The jury not only disagreed with DiMasi’s defense. It also rejected the assertion by DiMasi, as told by the prosecution’s star witness Joseph Lally, “If one of us breaks, we all fall.”
DiMasi supposedly delivered that line to friend and accountant Richard Vitale when Vitale considered returning his $500,000 take from Cognos. Vitale was acquitted of all charges.
After weeks of publicly feigning a passing interest or knowledge of what was transpiring in Courtroom 10 of the Moakley Courthouse, DiMasi’s former colleagues seemed equally shocked and unprepared to respond. While some described the episode as “sad” or “disappointing,” the very idea that the DiMasi trial painted a revealing portrait of life under the dome seemed unfathomable to those that reside here.
“Quite frankly, every time I read that, a chill came over my body, because that's not business as usual on Beacon Hill,” House Speaker Robert DeLeo told the press.
This is the same House, after all, that passed ethics and lobbying reform long before the verdict came down, Democrats said, referencing laws spurred by the bribery case of former Sen. Dianne Wilkerson.
Having endeared himself to so many of the members of the House of Representatives, many couldn’t even bring themselves to acknowledge outright that DiMasi might, in fact, be guilty. “It’s the jury who said that, not me,” insisted Rep. Frank Smizik, who added that he’s “never seen a better speaker.”
And so the public was left to decide who they trusted more: the politicians they elected, or the Obama-appointed U.S. Attorney Carmen Ortiz who described DiMasi’s conviction as a victory against the “culture of corruption on Beacon Hill.”
Hours after the verdict, the boys in black and gold momentarily distracted from the conviction by clinching their first Stanley Cup in 39 years a continent away on Canadian soil, bringing joy to the legions of long-suffering, often closeted Bruins fans in a city obsessed with baseball, Tom Brady and a Celtic revival.
And, perhaps, no one was happier with the timing of both events than freshman Democrat Rep.
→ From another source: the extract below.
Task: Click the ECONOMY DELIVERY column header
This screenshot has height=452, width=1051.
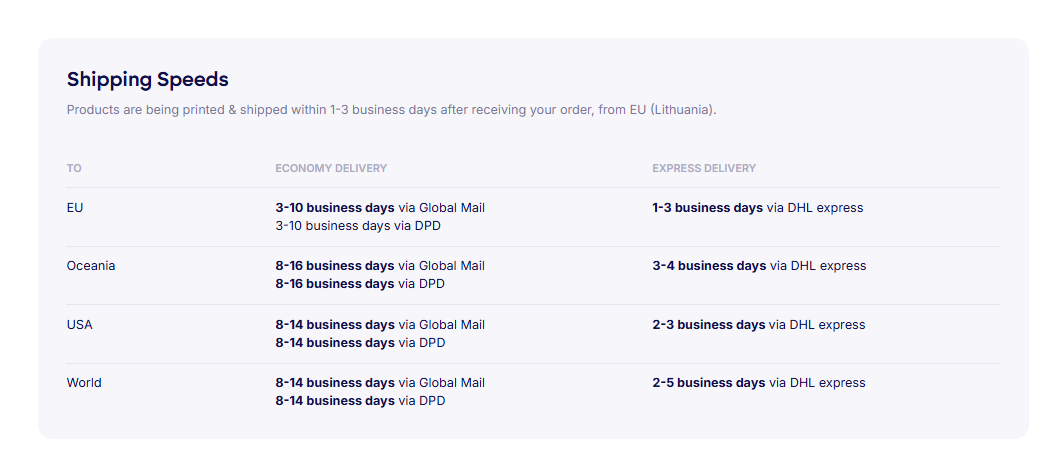Action: click(331, 168)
Mark Cusack, whose own unexplained scandal involving late-night antics in the House chamber had taken on a life of its own.
Cusack, 26, refused for days to offer any sort of explanation for what he was doing for “three to four minutes,” according to the Speaker’s office, with a female Republican staffer alone in the House chamber post-budget debate while a party carried on into the wee hours of the morning in the Speaker’s office.
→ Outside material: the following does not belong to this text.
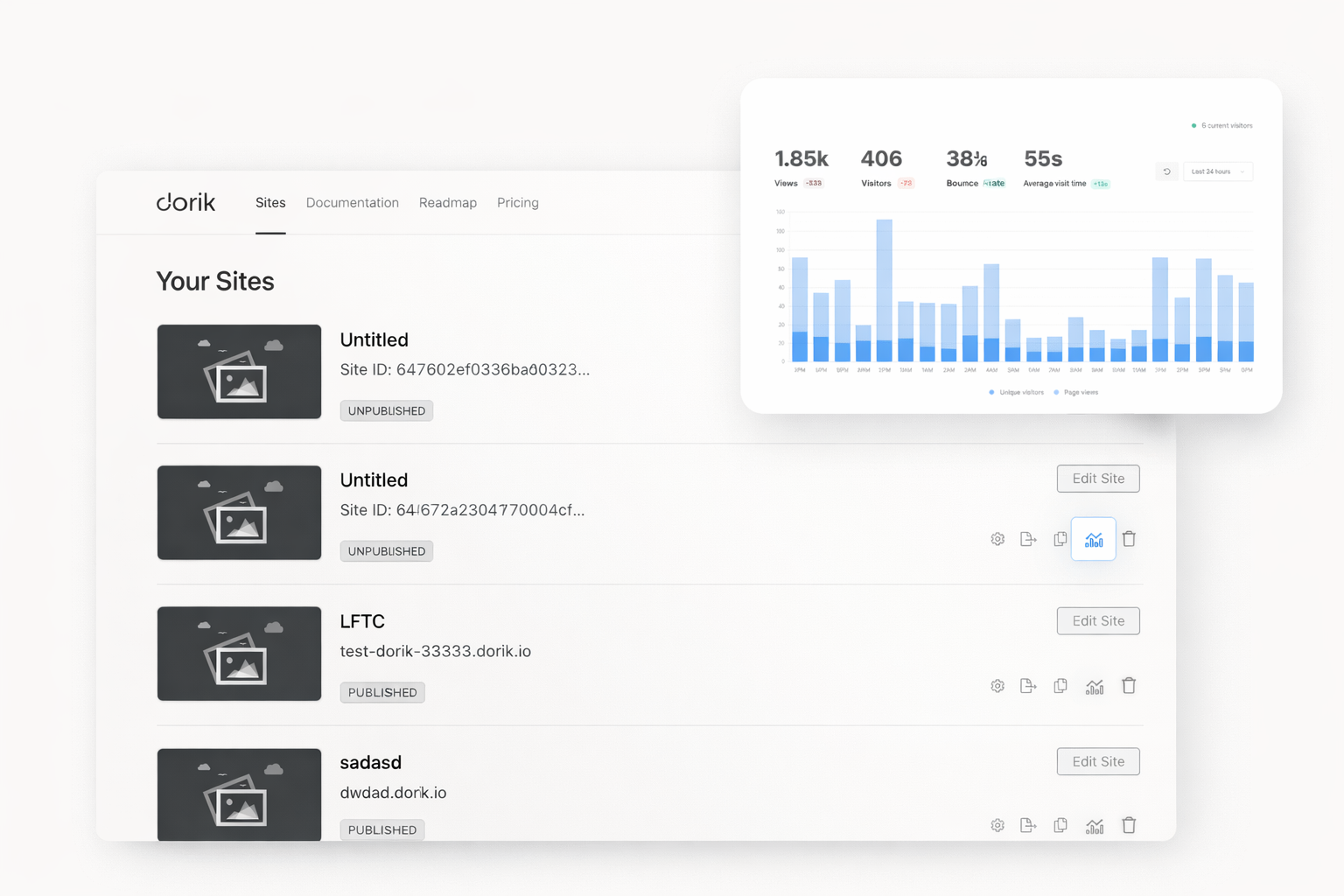Image resolution: width=1344 pixels, height=896 pixels.
Task: Select the first Untitled site thumbnail
Action: (239, 372)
And by the time he finally returned to the State House for a formal session and class portrait on Wednesday, few had the time or inclination to press him for answers.
But after fueling the story with acknowledgment of an internal review, DeLeo issued a detail-poor report on the findings of House counsel exonerating Cusack of inappropriate behavior, and instructing his staff that his private door to the Chamber should be off-limits after hours.
Unfortunately, the curious may never find out what transpired that night in the House chamber, or in the Speaker’s office where the beer was flowing after the bars had closed, even though DeLeo has long retired home to Winthrop.
The week on Beacon Hill, however, was not all about extinguishing fires. Some actual business got done.
As a conference committee continued working to finalize details of the state’s fiscal 2012 budget, President Barack Obama signed a disaster declaration for the western Massachusetts communities ravaged by tornadoes earlier this month, and the House and Senate passed a $54 million budget bill, including $15 million in tornado relief funding.
The state’s unemployment rate also dipped to 7.6 percent, despite a loss of 4,000 jobs in May.
LESSON OF THE WEEK: From Rep. Michael Moran: "It's a reminder to all of us that the actions we take in this building as elected officials, we have to answer for.”
This program aired on June 17, 2011. The audio for this program is not available.